# What you need to do
Please give again, exactly and in full, each line from the one holding "Screen dimensions: 792x421" to the end of the listing.

# Data excerpts
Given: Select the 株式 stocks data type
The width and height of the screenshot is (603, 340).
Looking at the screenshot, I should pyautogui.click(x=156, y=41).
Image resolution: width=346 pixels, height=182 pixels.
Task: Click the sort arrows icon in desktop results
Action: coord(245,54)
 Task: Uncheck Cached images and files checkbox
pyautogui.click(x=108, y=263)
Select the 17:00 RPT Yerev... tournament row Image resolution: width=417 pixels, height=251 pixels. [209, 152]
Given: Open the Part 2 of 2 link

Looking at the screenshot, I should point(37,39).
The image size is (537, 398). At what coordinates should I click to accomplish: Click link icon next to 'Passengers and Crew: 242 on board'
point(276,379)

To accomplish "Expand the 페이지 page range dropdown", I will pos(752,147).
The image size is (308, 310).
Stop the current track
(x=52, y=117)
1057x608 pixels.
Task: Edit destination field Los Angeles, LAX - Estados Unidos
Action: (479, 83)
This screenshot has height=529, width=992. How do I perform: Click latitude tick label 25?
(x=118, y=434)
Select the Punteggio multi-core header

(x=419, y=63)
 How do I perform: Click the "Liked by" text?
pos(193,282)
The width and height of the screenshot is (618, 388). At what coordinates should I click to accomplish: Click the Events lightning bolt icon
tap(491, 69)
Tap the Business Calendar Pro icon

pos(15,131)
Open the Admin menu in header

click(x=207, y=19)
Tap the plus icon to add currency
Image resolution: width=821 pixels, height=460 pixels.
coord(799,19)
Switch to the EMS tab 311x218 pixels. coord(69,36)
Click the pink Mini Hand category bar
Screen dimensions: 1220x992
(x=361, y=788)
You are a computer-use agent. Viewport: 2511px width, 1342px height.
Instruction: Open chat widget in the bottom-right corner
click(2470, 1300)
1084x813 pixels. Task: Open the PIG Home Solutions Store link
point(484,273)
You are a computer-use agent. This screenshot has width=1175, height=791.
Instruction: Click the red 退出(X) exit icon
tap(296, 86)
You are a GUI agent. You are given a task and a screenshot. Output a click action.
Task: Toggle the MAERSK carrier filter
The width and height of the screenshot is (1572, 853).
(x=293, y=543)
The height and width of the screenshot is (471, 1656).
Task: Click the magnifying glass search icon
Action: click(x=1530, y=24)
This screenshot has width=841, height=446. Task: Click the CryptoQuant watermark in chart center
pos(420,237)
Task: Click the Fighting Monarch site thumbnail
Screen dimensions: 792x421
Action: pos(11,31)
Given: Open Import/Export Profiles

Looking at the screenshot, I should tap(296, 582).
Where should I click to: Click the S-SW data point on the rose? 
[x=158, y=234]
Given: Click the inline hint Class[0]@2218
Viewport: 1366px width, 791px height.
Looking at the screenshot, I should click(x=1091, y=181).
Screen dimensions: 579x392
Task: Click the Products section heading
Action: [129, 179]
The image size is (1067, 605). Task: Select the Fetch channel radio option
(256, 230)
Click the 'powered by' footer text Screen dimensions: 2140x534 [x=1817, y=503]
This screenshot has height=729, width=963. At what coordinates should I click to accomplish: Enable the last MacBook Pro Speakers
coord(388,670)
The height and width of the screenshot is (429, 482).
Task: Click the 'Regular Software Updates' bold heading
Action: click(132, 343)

# Solution to this task
Screen dimensions: 792x421
Action: pos(11,31)
Given: Open Import/Export Profiles

Looking at the screenshot, I should tap(296, 582).
Where should I click to: Click the S-SW data point on the rose? 
[x=158, y=234]
Given: Click the inline hint Class[0]@2218
Viewport: 1366px width, 791px height.
Looking at the screenshot, I should click(x=1091, y=181).
Screen dimensions: 579x392
Task: Click the Products section heading
Action: [129, 179]
The image size is (1067, 605). Task: Select the Fetch channel radio option
(256, 230)
Click the 'powered by' footer text Screen dimensions: 2140x534 [x=1817, y=503]
This screenshot has height=729, width=963. At what coordinates should I click to accomplish: Enable the last MacBook Pro Speakers
coord(388,670)
The height and width of the screenshot is (429, 482).
Task: Click the 'Regular Software Updates' bold heading
Action: click(132, 343)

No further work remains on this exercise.